So the height of this red curve tells us the probability that a bead will land in that particular slot. So although each bead behaves randomly, we can still make precise predictions about the behaviour of the set of beads. Okay, thank you very much.

So this means that we can teach computers to make predictions, even though they have to deal with uncertain data. For example, an individual cat or dog might have long or short fur, but typically, dogs have longer fur than cats. So the length of the fur is useful information for the computer, even though it’s not certain. That information can be combined with lots of other sources of information, such as colour and shape, in order to allow the computer to make a decision on whether it’s a dog or a cat.

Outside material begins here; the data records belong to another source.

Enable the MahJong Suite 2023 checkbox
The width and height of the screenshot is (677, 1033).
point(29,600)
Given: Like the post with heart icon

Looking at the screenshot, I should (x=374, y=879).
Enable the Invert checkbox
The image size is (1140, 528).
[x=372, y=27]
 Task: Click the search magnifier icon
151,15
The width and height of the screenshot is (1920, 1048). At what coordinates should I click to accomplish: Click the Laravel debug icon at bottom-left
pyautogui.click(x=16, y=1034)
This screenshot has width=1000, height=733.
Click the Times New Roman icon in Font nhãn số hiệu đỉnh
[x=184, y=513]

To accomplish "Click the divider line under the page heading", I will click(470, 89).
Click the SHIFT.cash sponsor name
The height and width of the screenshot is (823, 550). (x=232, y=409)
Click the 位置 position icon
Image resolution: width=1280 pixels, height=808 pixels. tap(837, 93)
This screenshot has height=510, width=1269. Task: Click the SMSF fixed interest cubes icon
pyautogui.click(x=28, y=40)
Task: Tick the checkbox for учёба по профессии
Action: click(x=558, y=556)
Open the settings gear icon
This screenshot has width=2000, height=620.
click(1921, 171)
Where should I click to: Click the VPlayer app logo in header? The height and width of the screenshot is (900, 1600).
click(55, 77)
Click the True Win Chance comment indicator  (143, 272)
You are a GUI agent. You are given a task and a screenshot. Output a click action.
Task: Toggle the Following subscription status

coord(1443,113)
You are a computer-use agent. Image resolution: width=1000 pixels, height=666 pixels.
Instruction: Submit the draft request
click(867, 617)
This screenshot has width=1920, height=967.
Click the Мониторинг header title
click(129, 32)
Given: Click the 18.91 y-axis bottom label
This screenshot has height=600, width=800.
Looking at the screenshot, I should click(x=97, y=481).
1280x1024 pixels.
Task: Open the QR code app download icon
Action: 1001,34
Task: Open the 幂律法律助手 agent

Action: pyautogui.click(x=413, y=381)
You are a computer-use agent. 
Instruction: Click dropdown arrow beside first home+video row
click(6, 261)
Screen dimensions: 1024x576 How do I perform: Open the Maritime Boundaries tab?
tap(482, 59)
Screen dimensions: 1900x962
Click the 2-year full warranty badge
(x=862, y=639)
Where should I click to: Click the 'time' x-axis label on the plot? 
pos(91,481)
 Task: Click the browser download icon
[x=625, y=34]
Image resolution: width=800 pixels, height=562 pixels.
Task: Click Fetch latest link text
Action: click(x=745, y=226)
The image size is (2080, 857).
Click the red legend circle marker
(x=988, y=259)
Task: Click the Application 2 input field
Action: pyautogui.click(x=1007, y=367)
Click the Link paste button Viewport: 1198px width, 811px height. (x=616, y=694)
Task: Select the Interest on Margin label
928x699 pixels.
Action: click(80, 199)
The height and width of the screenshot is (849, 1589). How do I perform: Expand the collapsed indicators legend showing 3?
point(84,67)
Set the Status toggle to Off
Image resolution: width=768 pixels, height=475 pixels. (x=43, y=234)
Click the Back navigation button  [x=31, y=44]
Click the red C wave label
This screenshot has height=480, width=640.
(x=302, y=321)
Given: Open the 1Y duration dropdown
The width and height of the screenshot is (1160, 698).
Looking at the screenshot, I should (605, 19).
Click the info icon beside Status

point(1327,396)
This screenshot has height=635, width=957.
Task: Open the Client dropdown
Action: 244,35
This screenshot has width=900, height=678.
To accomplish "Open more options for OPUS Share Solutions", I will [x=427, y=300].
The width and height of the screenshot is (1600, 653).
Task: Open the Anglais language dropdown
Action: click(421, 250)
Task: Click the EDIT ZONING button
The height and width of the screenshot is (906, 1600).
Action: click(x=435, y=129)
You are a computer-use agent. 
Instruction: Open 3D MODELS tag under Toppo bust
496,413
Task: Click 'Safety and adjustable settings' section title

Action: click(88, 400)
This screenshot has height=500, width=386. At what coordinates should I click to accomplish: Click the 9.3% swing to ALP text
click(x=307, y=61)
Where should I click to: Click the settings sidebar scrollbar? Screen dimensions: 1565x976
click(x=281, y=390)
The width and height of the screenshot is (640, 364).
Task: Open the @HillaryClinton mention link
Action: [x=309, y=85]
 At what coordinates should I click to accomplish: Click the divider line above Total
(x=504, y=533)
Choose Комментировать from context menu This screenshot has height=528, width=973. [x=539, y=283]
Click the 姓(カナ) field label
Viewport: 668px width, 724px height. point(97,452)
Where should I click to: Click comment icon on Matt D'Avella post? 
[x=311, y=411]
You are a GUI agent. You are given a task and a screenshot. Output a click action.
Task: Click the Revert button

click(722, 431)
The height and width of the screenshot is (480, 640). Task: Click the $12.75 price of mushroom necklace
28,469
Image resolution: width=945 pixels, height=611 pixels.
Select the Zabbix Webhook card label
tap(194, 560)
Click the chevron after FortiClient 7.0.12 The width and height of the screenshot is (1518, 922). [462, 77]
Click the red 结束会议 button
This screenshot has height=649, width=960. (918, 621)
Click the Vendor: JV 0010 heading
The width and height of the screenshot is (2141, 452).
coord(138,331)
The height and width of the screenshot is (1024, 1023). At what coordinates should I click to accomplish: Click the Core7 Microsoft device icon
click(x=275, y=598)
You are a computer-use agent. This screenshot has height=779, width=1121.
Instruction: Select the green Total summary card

So we’ve introduced probabilities as a way of allowing computers to deal with uncertainty when solving a pattern recognition problem. Now we can see how to make use of probabilities by playing a game and I need you all to help me with this.

11

So what I’ve done is, I’ve thought up a secret message and what I want you to do is to guess this message. Now each of these boxes represents one of the letters of this message and you’re going to guess one letter at a time. So we’ll start by guessing the first letter and once we’ve got that, we’ll move onto the second letter and so on. When you get the correct letter, it will appear in this box and any incorrect guesses will appear in the column underneath. So your job is to make as few incorrect guesses as possible. Okay. And, ah, Andy here is going to type the letters in as we go.

So I’m just going to go around and point to people and I just want you to give me a guess for a letter. So, do you want to start?

Boy A.

Chris A.

Girl E.

Chris E.

Child F.

Chris F.

Boy O.

Chris O.

Boy J.

Chris J.

Child I.

Chris I.

12

Child L.

Chris L.

Boy P.

Chris P.

Girl T.

Chris T.

Boy O.

Chris O? We’ve had O. Yes.

Boy C.

Chris C. Good, excellent. Okay, well C is the first letter. Okay, start again then. Next letter.

Boy M.

Chris M.

Girl E.

Chris E.

Child D.

Chris D.

Child Um, F.

Chris F.

Boy T.

13

Chris Okay, let’s have some people from this side then.

Girl G.

Chris G.

Girl A.

Chris A.

Child H.

Chris H.

Girl Ah, C.

Chris C, we’ve, yes C.

Child P.

Chris P.

Boy I.

Chris I. Look at the letter and think what might come next.

Boy R.

Chris R.

Boy K.

Chris K.

Boy L.

Chris L.

14

Boy U.

Chris U. What might come after C?

Boy I.

Chris I.

Child O.

Chris O. Excellent, right. CO. What might be the next letter?

Boy P.

Chris P.

Child M.

Chris M. Good. Next?

Boy F.

Chris F? COM, what comes next?

Boy W.

Chris W.

Boy P.

Chris P? Okay, good, P, what’s next?

Boy U.

Chris U. All together?

Audience T–E–R–S.

15

Chris S. Yes, space is a letter.

Chris Okay, what’s next? Let’s have some guesses here.

Girl A.

Chris A? Good, excellent.

Audience / Chris R–E–SPACE–C.

Chris Let’s go, let’s go back over here

Child M.

Chris M.

Child K.

Chris K.

Girl T.

Chris Okay, are computers slow?

Boy A.

Chris A. That was a hint, by the way. Anybody?

Boy Q.

Chris Q, good. Okay, what comes after Q?

Audience/ Chris U–I–C–K.

Chris Excellent. Okay, give yourselves a big round of applause.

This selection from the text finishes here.